What's missing from Romer's piece? It's the "inflation is everywhere and always a monetary phenomenon" part. Of course we have learned a lot since Friedman said that, about the practical implementation of monetary policy, and about monetary economics. Targeting the growth rate in some monetary aggregate does not seem to be a good idea. In the very short term, setting a nominal interest rate target for some overnight interest rate seems to work pretty well. When there is a large quantity of reserves in the system, swapping reserves for T-bills has essentially no effects. Monetary expansions that are planned to be reversed, and expected to be reversed, can have no effects. We know little, theoretically or empirically, about the effects of large purchases of long-maturity assets by the Fed under the current circumstances, but we are going to learn something about that soon.
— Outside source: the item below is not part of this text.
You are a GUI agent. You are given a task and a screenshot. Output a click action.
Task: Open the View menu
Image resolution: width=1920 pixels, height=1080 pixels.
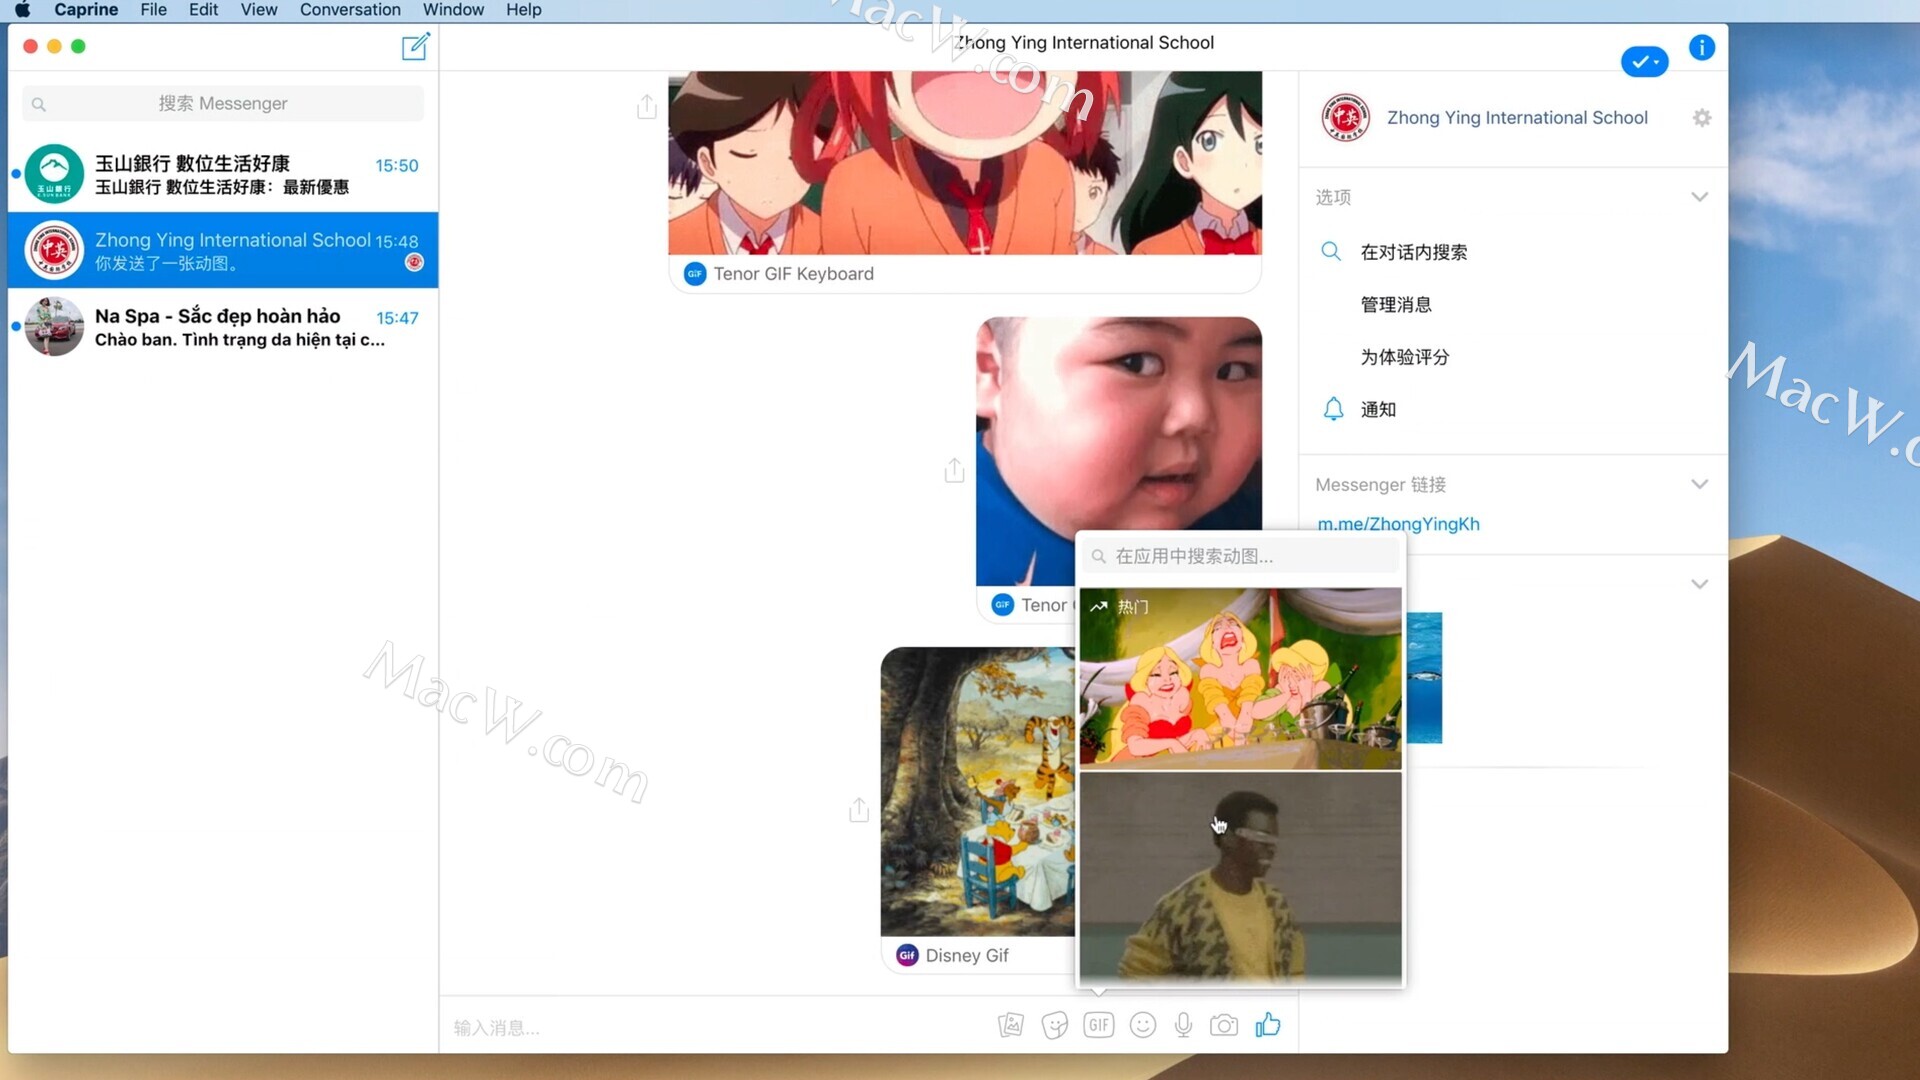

Here's what I see in the recent data. The first chart is reserves, since the beginning of 2008, and the second is currency in circulation. The total of these two is total outside money, which is roughly the total quantity of Fed liabilities financing its asset portfolio. In the first chart we see a rapid runup in last few weeks in reserves. For reasons I discussed in other posts, the actions of the Treasury caused a lag in the effects of the QE2 asset purchases by the Fed on outside money, but those actions have been reversed. In the second chart, currency in circulation has increased substantially in recent weeks.